Objective: To examine the association between demographic and clinical features in early Parkinson disease (PD) and length of survival in a multiethnic population.
Design: Clinical features within 2 years of diagnosis were determined for an inception cohort established during 1994-1995. Vital status was determined through December 31, 2005. Predictor variables included age at diagnosis, sex, race/ethnicity, as well as clinical subtype (modified tremor dominant, postural instability gait difficulty), symmetry, cognitive impairment, depression, dysphagia, and hallucinations. Cox proportional hazards regression analysis was used to identify factors associated with shorter survival.
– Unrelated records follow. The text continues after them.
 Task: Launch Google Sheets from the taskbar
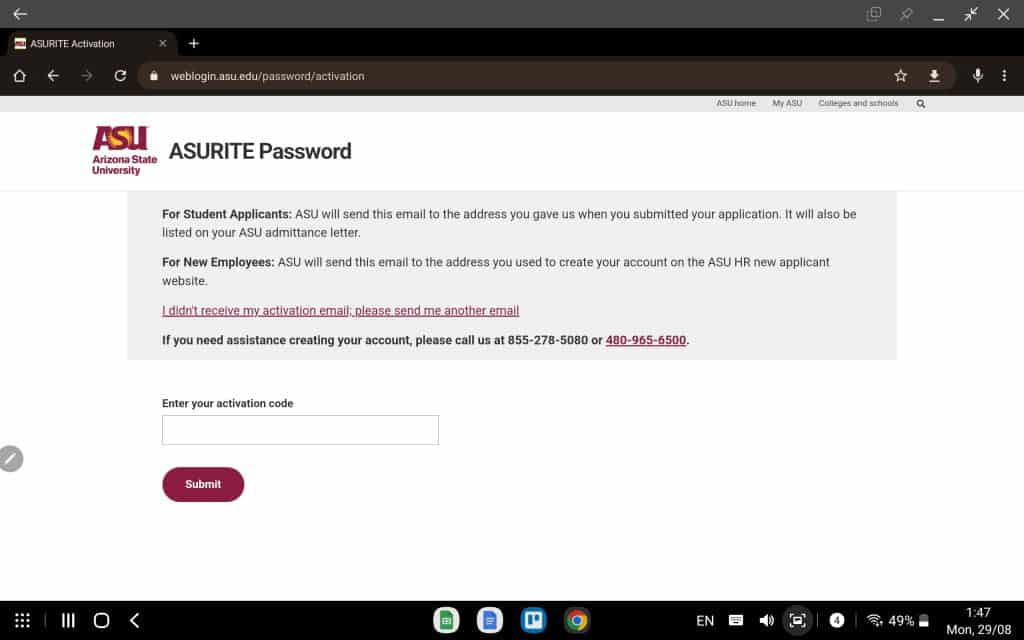pos(445,620)
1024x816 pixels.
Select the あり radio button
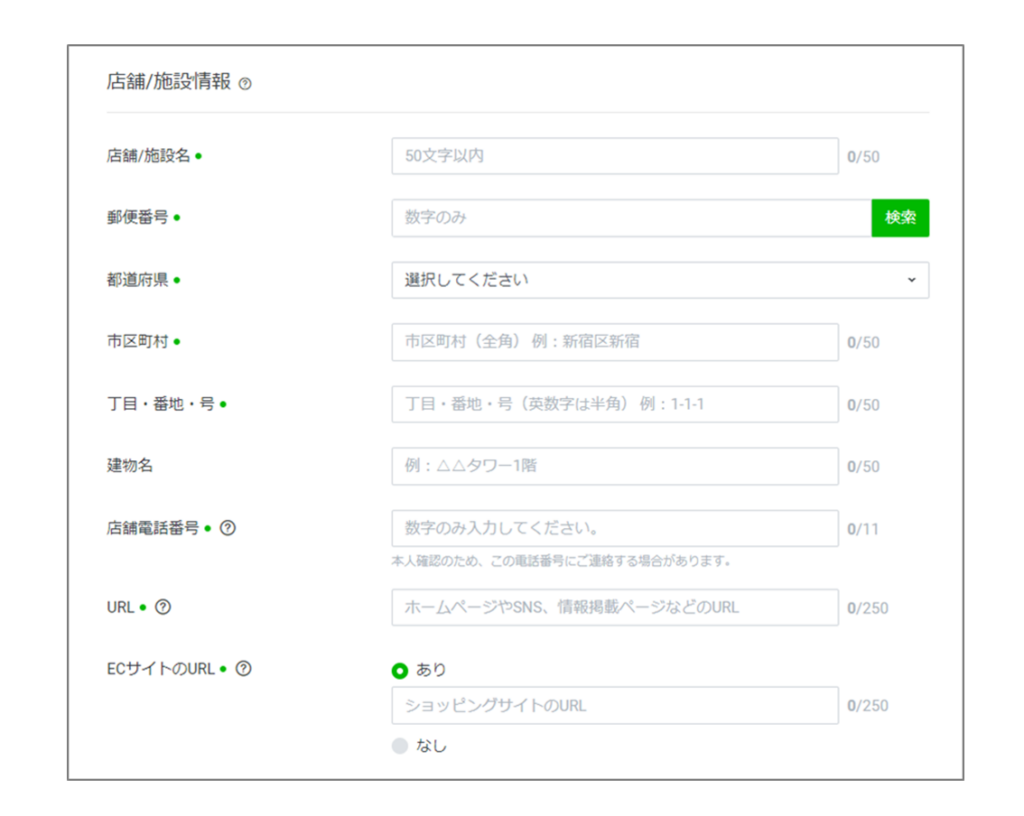point(400,670)
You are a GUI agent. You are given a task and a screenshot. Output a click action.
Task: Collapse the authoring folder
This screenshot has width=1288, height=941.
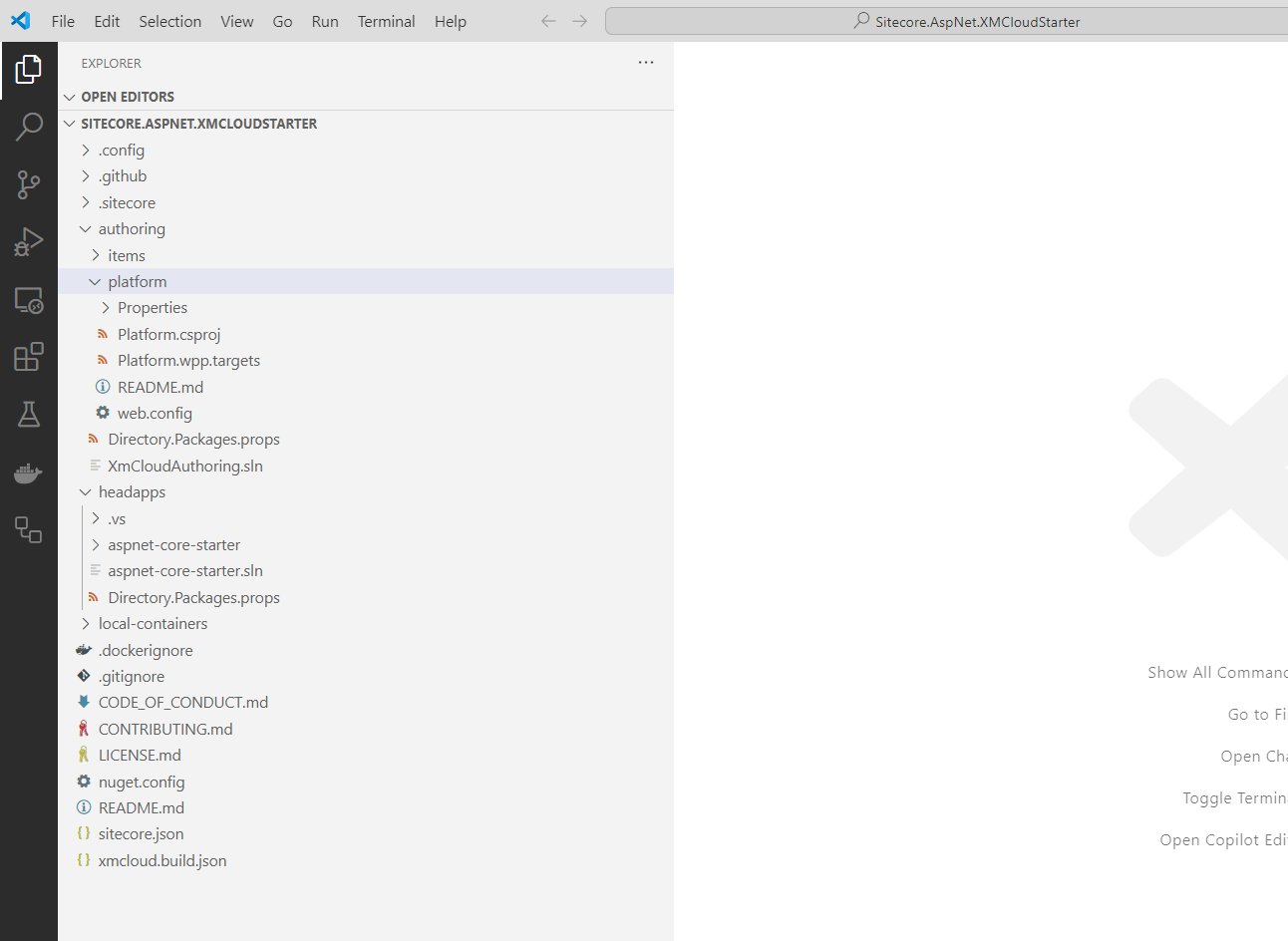pos(132,229)
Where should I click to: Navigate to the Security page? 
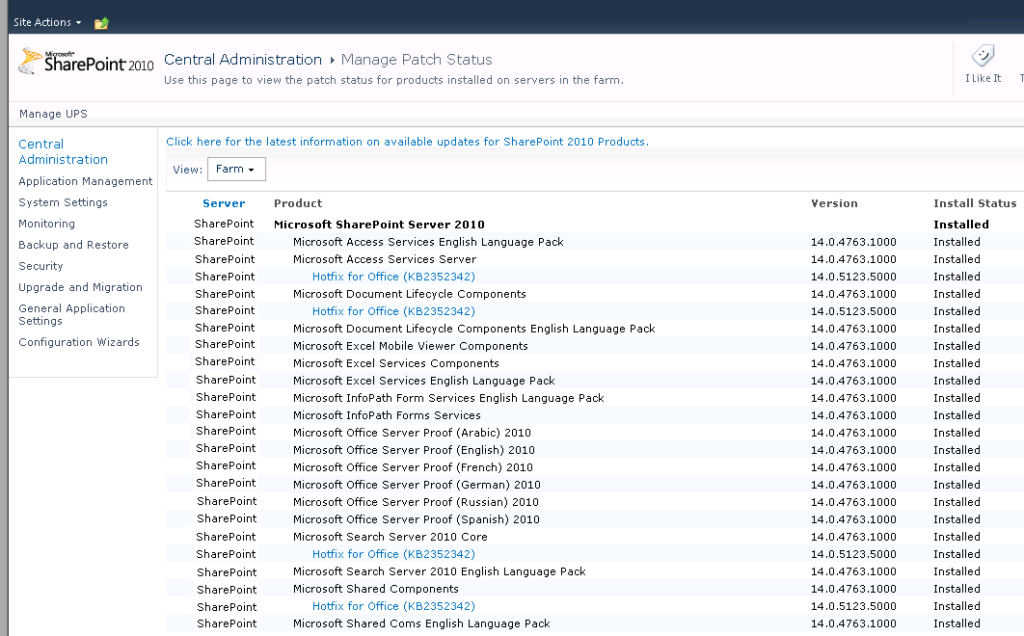click(40, 266)
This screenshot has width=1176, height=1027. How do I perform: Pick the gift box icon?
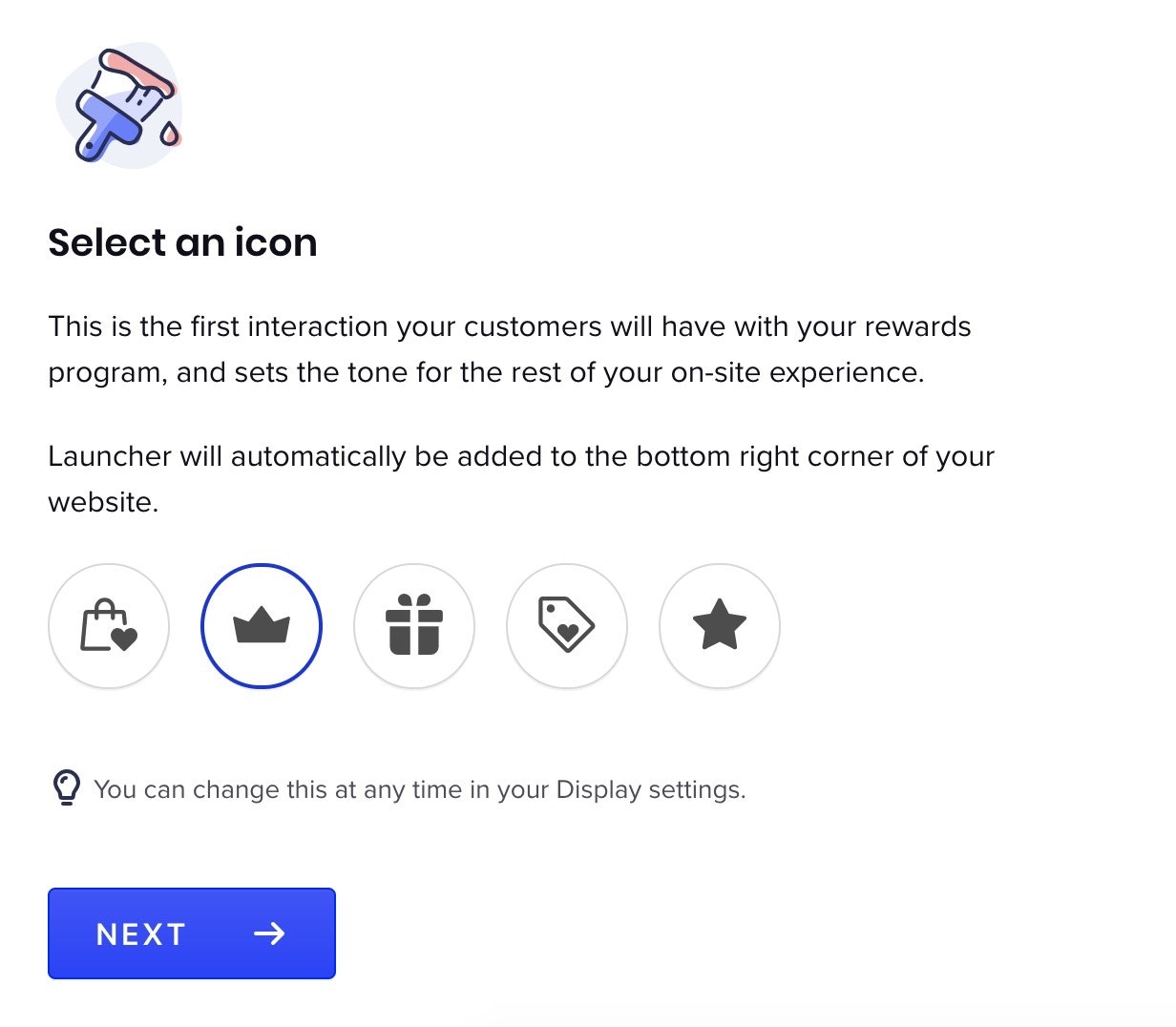coord(414,626)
Setting: Kaiser Permanente Medical Care Program, northern California.
Patients: Five hundred seventy-three men and women with newly diagnosed PD.
Results: Three hundred fifty-two participants in the PD cohort (61.4%) had died in the follow-up period. Older age at diagnosis (hazard ratio [HR], 1.1; 95% confidence interval [CI], 1.09-1.12), modified postural instability gait difficulty subtype (HR, 1.8; 95% CI, 1.3-2.7), symmetry of motor signs (HR, 2.0; 95% CI, 1.1-3.7), mild (HR, 1.7; 95% CI, 1.3-2.2) and severe (HR, 2.7; 95% CI, 1.9-3.9) cognitive impairment, dysphagia (HR, 1.4; 95% CI, 1.1-1.9), and hallucinations (HR, 2.1; 95% CI, 1.3-3.2) were associated with increased all-cause mortality, after adjusting for age, sex, and race/ethnicity. None of the other factors altered mortality risk. In an empirical predictive analysis, most previous significant predictors remained associated with shorter survival.
Conclusions: Both motor and nonmotor features in early PD predict increased mortality risk, particularly postural instability gait difficulty, cognitive impairment, and hallucinations. These predictors may be useful in clinical practice and when designing clinical trials.